Friday, December 22, 2017

Citation.js Version 0.4 Beta: New Docs and Input Plugins

Citation.js Version 0.4 Beta: New Docs and Input Plugins

It’s been a while. Really. But now it’s back, with a new release: v0.4.0-0, the v0.4 beta. Below I explain some of the changes in this release, and then the road-map of Citation.js for v0.4 and v0.5. Also, Citation.js has a DOI now:

DOI

Also, @jsterlibs tweeted about Citation.js.

Release

Input plugins

The main change in this release, is the addition of input plugins. This is the first step towards releasing v0.4, as explained below. Although there’s specific documentation available here and here, I’ll put an example here as well, as the API can be confusing.

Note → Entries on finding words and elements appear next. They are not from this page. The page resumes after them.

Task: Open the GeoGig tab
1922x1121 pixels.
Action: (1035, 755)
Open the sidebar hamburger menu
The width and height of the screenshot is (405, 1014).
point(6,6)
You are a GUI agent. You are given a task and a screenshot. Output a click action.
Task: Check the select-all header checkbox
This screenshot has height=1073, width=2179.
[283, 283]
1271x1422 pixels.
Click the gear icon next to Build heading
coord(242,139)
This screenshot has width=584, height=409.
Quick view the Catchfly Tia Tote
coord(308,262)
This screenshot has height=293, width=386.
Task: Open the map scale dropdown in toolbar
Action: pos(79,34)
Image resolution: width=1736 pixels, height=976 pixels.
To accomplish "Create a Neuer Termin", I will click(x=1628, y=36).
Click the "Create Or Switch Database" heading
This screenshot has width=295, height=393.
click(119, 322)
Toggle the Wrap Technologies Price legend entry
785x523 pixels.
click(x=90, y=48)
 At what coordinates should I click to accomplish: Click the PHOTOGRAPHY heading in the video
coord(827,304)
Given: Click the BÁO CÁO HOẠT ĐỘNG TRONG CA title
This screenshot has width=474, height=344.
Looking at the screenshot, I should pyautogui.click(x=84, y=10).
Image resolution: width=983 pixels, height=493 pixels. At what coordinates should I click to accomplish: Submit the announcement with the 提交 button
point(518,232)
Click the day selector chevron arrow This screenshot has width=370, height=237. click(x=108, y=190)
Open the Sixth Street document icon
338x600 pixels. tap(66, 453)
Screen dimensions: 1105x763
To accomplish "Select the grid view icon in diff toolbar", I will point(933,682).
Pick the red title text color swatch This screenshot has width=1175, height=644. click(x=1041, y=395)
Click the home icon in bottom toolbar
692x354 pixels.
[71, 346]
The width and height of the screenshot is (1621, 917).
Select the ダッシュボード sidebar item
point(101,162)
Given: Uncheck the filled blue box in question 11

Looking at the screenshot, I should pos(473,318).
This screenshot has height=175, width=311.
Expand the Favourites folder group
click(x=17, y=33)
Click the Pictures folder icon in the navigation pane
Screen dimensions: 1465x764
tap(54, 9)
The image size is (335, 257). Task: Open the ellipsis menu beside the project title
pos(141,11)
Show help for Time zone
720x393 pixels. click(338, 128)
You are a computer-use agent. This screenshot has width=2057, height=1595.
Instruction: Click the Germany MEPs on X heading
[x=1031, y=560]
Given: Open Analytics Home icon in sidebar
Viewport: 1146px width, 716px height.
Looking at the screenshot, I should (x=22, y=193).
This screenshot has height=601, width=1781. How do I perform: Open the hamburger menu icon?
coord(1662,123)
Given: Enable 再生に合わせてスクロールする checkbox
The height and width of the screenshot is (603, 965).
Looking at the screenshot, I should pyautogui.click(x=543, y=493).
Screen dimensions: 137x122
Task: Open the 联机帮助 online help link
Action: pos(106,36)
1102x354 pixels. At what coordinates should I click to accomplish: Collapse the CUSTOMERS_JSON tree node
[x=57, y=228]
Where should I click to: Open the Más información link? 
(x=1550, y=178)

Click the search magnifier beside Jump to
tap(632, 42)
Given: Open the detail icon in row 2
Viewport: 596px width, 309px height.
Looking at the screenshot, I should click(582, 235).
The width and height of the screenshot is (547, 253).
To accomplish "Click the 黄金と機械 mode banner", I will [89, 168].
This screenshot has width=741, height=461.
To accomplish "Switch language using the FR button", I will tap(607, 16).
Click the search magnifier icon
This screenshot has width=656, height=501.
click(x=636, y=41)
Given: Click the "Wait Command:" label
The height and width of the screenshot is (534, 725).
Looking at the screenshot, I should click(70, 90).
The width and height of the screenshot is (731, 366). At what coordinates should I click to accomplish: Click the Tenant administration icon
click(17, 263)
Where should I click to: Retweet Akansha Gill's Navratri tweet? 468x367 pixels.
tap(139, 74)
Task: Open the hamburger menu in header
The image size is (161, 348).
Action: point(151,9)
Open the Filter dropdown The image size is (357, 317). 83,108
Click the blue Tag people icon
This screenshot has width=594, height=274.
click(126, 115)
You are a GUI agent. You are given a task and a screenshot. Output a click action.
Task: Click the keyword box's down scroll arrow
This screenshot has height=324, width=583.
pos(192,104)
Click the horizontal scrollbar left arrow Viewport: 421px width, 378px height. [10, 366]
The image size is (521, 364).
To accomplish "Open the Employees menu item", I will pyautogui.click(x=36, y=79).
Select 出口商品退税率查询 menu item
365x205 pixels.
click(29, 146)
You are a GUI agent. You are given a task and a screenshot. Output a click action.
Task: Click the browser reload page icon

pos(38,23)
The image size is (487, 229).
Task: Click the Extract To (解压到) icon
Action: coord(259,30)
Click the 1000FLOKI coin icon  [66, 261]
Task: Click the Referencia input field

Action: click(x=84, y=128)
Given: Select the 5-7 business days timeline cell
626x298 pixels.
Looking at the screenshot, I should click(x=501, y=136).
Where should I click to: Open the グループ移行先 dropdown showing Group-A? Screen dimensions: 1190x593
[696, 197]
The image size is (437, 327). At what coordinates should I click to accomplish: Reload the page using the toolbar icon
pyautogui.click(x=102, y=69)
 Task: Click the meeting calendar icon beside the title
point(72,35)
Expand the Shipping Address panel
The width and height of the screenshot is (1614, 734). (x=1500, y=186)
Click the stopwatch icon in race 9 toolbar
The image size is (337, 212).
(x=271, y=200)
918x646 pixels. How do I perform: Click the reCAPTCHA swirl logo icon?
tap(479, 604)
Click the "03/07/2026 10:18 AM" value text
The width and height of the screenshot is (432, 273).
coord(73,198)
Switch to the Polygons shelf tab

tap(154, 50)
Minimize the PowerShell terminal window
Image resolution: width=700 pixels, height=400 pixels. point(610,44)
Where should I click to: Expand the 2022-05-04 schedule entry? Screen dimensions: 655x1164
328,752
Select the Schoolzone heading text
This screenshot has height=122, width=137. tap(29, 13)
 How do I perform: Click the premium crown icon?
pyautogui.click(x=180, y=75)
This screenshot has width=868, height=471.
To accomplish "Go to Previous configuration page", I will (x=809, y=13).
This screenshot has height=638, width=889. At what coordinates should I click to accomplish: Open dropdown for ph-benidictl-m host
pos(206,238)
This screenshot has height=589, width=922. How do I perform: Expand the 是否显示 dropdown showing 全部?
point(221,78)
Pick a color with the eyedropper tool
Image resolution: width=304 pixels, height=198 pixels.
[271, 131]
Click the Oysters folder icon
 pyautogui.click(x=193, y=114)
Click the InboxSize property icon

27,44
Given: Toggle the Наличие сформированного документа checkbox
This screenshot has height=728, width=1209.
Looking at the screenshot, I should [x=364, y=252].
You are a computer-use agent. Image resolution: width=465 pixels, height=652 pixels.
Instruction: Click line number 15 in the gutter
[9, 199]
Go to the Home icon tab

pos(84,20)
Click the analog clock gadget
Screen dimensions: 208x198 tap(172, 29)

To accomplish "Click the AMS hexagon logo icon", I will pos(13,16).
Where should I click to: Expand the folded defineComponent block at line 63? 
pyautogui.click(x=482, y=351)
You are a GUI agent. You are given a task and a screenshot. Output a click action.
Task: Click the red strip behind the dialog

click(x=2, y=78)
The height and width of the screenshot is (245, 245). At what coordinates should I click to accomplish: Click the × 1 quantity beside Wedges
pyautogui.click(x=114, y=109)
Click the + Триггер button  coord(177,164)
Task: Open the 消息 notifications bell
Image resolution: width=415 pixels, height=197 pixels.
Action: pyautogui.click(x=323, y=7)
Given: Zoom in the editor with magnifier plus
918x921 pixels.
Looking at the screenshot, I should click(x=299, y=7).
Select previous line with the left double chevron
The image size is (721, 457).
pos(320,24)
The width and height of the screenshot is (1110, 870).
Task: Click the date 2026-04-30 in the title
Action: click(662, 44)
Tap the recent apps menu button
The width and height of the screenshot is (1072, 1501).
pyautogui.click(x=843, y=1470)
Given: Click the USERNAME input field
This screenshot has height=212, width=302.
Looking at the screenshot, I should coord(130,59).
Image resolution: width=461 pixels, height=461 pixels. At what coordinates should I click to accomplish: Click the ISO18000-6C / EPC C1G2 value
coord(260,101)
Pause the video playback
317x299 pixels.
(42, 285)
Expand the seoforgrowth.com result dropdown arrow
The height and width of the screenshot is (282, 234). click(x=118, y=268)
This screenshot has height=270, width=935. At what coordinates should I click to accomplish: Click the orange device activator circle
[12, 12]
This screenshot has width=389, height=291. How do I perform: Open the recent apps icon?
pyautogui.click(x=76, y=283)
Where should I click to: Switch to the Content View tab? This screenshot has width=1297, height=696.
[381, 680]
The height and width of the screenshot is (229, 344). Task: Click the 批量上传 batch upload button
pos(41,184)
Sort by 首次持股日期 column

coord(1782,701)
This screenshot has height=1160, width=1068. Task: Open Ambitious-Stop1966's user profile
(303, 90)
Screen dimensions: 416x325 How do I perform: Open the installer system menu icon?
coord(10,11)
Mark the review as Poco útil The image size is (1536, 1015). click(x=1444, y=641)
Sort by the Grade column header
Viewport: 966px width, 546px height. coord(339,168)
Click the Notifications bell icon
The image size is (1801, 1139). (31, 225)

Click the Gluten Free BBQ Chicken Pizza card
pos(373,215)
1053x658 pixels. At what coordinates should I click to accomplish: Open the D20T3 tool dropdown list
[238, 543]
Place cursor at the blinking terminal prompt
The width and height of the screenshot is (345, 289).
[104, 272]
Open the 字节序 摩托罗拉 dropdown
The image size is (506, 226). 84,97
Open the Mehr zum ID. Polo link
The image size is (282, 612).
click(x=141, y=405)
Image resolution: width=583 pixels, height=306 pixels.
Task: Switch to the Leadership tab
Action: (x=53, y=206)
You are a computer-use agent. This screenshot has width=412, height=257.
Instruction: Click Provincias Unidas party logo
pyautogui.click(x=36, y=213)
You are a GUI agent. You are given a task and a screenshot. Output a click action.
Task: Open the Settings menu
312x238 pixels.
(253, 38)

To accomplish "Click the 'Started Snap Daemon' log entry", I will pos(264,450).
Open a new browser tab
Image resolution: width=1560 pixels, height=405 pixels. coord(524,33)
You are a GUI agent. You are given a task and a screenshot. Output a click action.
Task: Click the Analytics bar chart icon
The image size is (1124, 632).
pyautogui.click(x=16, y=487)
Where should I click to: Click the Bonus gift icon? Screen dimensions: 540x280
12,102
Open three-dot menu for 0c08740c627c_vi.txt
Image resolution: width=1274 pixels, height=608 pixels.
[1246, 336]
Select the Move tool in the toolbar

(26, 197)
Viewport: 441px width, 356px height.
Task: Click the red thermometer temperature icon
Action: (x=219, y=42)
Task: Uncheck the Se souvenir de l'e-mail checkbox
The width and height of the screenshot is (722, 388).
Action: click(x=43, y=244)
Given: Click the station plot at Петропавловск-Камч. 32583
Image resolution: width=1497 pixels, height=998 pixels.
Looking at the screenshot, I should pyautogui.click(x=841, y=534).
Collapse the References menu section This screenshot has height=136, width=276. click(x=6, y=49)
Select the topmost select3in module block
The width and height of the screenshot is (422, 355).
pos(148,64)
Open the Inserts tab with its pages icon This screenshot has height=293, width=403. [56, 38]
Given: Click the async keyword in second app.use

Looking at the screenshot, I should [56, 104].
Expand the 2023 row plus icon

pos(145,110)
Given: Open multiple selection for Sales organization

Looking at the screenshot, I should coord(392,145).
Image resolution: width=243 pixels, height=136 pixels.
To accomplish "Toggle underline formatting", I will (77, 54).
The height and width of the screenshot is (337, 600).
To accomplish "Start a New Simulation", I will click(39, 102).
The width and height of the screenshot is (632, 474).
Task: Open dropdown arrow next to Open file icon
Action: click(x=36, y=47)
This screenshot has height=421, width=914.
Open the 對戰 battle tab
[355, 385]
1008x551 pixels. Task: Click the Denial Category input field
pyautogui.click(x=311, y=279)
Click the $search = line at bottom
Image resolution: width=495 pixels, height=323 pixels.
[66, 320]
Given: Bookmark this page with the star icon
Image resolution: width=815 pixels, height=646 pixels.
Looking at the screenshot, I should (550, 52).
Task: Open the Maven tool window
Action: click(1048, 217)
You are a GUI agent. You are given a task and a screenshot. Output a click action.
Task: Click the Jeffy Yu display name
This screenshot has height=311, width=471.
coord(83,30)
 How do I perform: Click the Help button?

The API for registering input plugins will be changed once or twice before the release of v0.4, once to make it less complex and weird, and possibly a second time to incorporate output plugins.

Adding a format

Say you wanted to add the RIS format (I should probably do that sometime). First, let’s define a type, to set things off.

const type = '@ris/text'

I can’t really define the actual parser here, but I’ll add a variable in the example code.

const parse = data => { /* return CSL-JSON or some format supported by any other parser */ }

Testing if a given string is in the RIS format, we’ll use regex. This regex matches if any line starts with two alphanumerical characters, two spaces and a hyphen. That’s a pretty fuzzy match; all lines should start with that sequence. However, this is just an example, and proper regex would be less elegant.

const risRegex = /^\w{2}\ {2}-/gm

Now, let’s define the dataType of RIS input. When using regex to test input, the dataType is automatically determined to be 'String' anyway, but for the sake of being clear:

const dataType = 'String'

Now, to combine it all:

Cite.parse.add(type, {
  parse,
  parseType: risRegex,
  dataType
})

Changing parsers

Now, say someone else wrote that code above, and you need to use it without modifying it, but you want a better regex? That can be arranged:

Cite.parse.add(type, {
  dataType: 'String',
  parseType: /^(?:\w{2}\ {2}-.*\n)+(\w{2}\ {2}-.*)?$/g
})

Because the options dataType, parseType, elementConstraint and propertyConstraint are all treated as one thing, you need to pass everyone of those when replacing the type checker. dataType is still not actually mandatory in this example, but is passed to demonstrate this.

Disabling a format

There is currently no way to remove a format.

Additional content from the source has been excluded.